Aim >>
Decide whether each statement agrees with the tlt-infer parameter text: (a) the default inference batch size is 1; (b) in directory mode, result.csv holds predicted labels in its first column; (c) a classmap is required only in single image mode. Answer yes or no for each and quote the deciding words.

Here are the parameters of the tlt-infer tool:

Required arguments

  • -m, --model: Path to the pretrained model (TLT model).

  • -i, --image: A single image file for inference.

  • -d, --image_dir: The directory of input images for inference.

  • -k, --key: Key to load model.

  • -cm, --class_map: The json file that specifies the class index and label mapping.

Optional arguments

  • --batch_size: Inference batch size, default: 1

  • -h, --help: show this help message and exit


The inference tool requires a cluster_params.json file to configure the post processing block. When executing with -d, or directory mode, a result.csv file will be created and stored in the directory you specify using -d. The result.csv has the file path in the first column and predicted labels in the second.


In both single image and directory modes, a classmap (-cm) is required, which should be a byproduct (-classmap.json) of your training process.

Records supplied >>
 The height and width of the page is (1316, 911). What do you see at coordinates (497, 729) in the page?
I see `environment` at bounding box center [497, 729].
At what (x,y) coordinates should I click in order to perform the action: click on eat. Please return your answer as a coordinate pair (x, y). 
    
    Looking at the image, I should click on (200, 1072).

...

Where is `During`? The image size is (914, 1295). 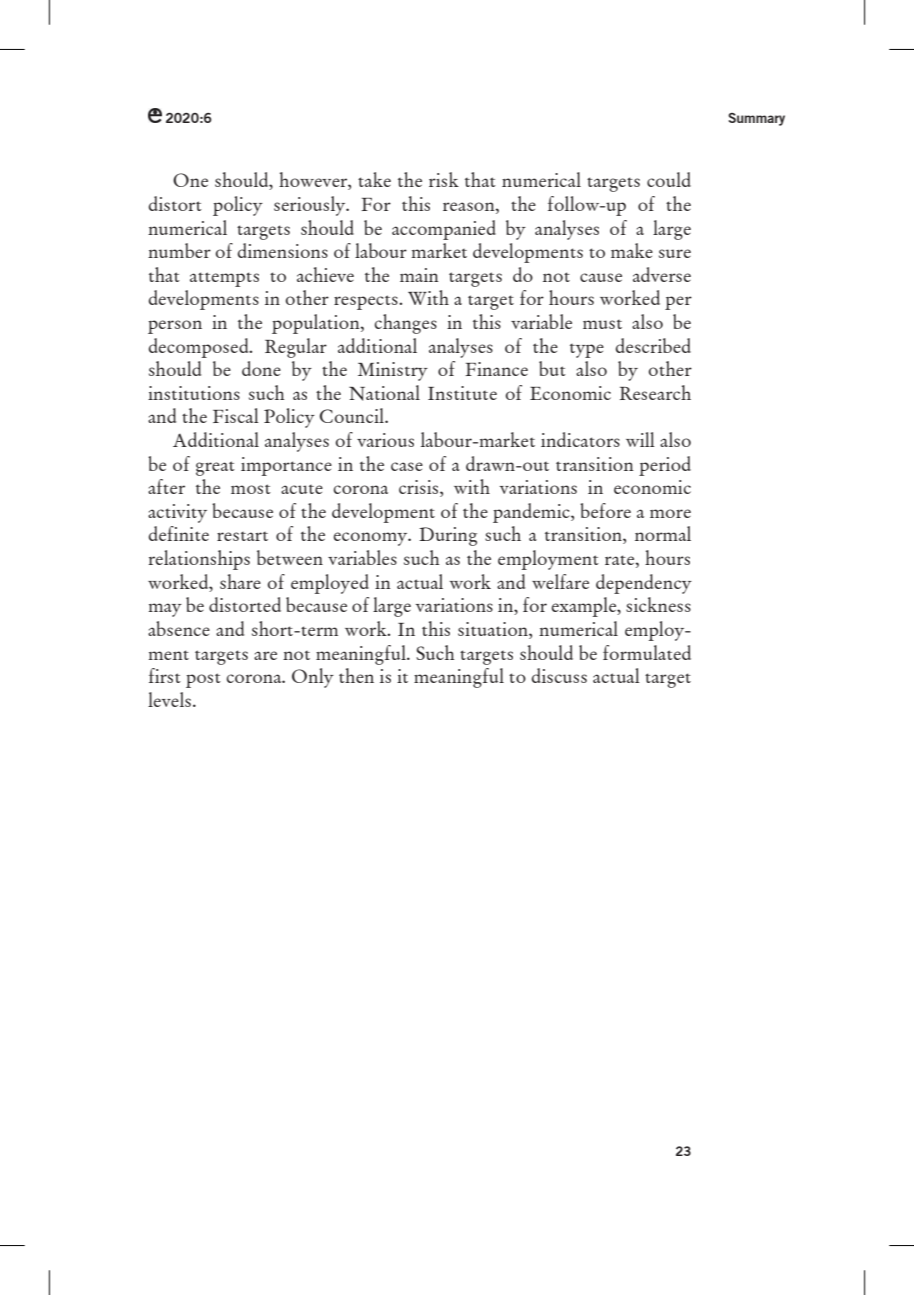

Written response >>
(a) Yes: "--batch_size: Inference batch size, default: 1"
(b) No: "The result.csv has the file path in the first column and predicted labels in the second."
(c) No: "In both single image and directory modes, a classmap (-cm) is required"